By Sergio Garcia Hernandez
BOGOTA, Colombia (AA) – Financial experts do not usually wait to decide on money — they anticipate and the effects of a particular political event may have on world markets.
The recent signing of a "phase one" agreement between the U.S. and China, which slows down or at least suspends the so-called trade war, is part of those anticipated events.
According to several financial and economic analysts, it was taken for granted by markets.
Since the end of 2019, the Latin American market had been anticipating possible low trade tensions between the two major world economic powers. That is why the most crucial effects of the agreement, signed Wednesday, would have been foreseen since December.
Felipe Campos, manager of strategies and investigations at Alianza Group — a fiduciary and commission agency, told Anadolu Agency that markets did perceive in advance the effects of an agreement suspending the trade war.
In Latin America, the main effect of the brake on the trade dispute was the revaluation of the region's currencies, which became evident with a drop in the value of the dollar last December, said the analyst.
For that reason, he affirms that any other consequence of the agreement, after its, would be "very limited."
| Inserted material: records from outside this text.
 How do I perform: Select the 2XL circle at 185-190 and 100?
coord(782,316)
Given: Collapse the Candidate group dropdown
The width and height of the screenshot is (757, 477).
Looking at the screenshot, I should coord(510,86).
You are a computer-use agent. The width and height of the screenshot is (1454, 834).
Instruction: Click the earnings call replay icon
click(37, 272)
"The dollar has already dropped its value quite a lot and I don't think that with the signing there will be any additional impacts," Campos said.
According to the analyst, since the end of last year, the world's stock markets, including Latin America's, had also taken into account that China and the U.S. would not escalate their trade dispute.
The stock market would have already had its rise in Latin America due to the end of tensions between the two powers and its eventual share price in the coming months would be associated with other events, such as the next presidential elections in the United States.
"Election years are good, but they are very volatile in the United States and that is reflected in Colombia. The issue of the global economic slowdown also generates noise that can affect oil prices," he said.
The expert also said he does not believe there will be a reactivation of trade in Latin America on behalf of the recent agreement unless Washington and Beijing enter into the second phase of negotiations and accept forceful tariff reductions on goods.
The trade war halt was not the only issue that allowed Latin American currencies to gain value at the end of 2019, according to Campos.
Several events led to the recovery of trade and stop currency devaluation in Latin America, such as the Federal Reserve's decision to keep interest rates unchanged, the announcement of a plebiscite that ended Chile popular uprising and the small cuts in OPEC oil production,
"I think all these elements helped the risky assets at the end of the year, especially to developed country's stock markets than emerging countries, but let's say they all benefited from it," said Campos.
The U.S. and China signed a "phase one" trade deal Wednesday that marks a major milestone in the more than two-year trade war between the world's top two economies.
The trade war has rattled global markets on fears it could spark a global slowdown.
At issue for Washington is a lopsided trade imbalance with China — the U.S. had a $378.6 billion trade deficit with China in 2018, according to the Office of the U.S. Trade Representative — as well as concerns over intellectual property theft, including what the Trump administration says is Beijing's policy of forced technology transfer.
China agreed "to make significant reforms" as part of the deal, including enhancing intellectual property protections and ending forced technology transfer, according to the White House, which said China further promised to make "substantial" purchases of American goods and services "in the coming years."
The agreement establishes a mechanism for the parties to resolve disputes during its implementation.
Trump imposed wave after wave of U.S. tariffs on Chinese goods and China has responded in kind. To date, the U.S. has imposed tariffs on roughly $360 billion in Chinese imports.
Trump maintained U.S. tariffs would remain in place until a final deal with China is reached "because otherwise, we have no cards left to negotiate with."
Ahead of the agreement's formal signing, the Treasury Department dropped China on Tuesday from its list of currency manipulators.
Instead of being treated as a currency manipulator, China is now on a "monitoring list" of U.S. trade partners that "merit close attention." The list includes Germany, Ireland, Italy, Japan, South Korea, Malaysia, Singapore, Switzerland and Vietnam.